In a recent article, the New York Times discusses Doug Guthrie, a leading expert on Chinese business, and his work at Apple. Guthrie claims that he warned Apple and similar companies of what was happening in the communist country, but the Masters of the Universe forged ahead with “uncomfortable compromises” to keep access to the massive market.
In an article titled “He Warned Apple About the Risks in China. Then They Became Reality,” the New York Times discusses Doug Guthrie, one of America’s leading experts on China’s turn towards capitalism who helped Apple navigate the Chinese market in 2014.
That year, Xi Jinping began putting pressure on Western companies in order to strengthen his control of the country. Guthrie realized that Apple was extremely vulnerable as almost all of its devices were assembled in the China region.
Guthrie began touring the company with a slideshow and a lecture to raise the alarm on the precarious position Apple was in. According to the Times, Guthrie met with various Apple executives saying: “Do you guys understand who Xi Jinping is? Are you listening to what’s going on here?” adding, “That was my big calling card.”

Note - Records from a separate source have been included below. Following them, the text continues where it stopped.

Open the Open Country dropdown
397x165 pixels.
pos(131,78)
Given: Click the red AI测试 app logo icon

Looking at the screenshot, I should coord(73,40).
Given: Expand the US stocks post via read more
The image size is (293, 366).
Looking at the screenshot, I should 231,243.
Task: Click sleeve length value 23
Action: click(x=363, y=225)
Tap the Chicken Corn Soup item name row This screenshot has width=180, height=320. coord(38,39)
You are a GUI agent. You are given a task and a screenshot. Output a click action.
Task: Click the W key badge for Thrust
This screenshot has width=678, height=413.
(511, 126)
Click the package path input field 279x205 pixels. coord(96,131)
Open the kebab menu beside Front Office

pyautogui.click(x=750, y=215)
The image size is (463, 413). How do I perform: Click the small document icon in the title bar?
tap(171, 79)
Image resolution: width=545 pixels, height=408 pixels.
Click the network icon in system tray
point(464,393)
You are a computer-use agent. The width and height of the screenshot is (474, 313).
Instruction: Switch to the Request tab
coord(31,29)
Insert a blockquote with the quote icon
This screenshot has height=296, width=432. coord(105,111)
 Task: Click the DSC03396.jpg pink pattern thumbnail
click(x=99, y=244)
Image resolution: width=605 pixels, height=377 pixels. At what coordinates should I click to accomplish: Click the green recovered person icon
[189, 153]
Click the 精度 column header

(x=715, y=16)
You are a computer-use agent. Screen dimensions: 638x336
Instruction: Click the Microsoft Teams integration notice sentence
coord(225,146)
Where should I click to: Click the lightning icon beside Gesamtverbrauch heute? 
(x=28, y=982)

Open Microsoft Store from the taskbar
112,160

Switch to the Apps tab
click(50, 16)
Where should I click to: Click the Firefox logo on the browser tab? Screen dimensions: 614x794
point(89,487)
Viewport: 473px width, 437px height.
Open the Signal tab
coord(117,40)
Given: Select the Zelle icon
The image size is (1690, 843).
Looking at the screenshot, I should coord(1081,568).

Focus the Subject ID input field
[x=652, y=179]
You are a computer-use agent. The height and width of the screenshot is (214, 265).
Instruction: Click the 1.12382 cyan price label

Samm Sacks, a China specialist at the New America Foundation, commented: “It was always difficult for Western companies to do business in China, but in many ways the challenges have shifted. The Communist Party is firmly in control, and both Western companies and Chinese companies in the private sector have been under attack.”
The NYT writes:
Mr. Guthrie’s career arc and evolving view of China tell the story of Western industry’s complicated dance with the country over the past three decades. Mr. Guthrie and many executives, politicians and academics had bet that Western investment in China would lead the country to liberalize. It is now clear that they miscalculated.
“We were wrong,” Mr. Guthrie said. “The wild card was Xi Jinping.”
In recent years, China shut down Marriott’s website after it listed Tibet and Taiwan as separate countries in a customer survey. It suspended sign-ups to LinkedIn after the site failed to censor enough political content. And the Communist Party urged a boycott of Western apparel companies that criticized forced-labor practices in Xinjiang, a Chinese region where the government is repressing Uyghurs, the country’s Muslim ethnic minority.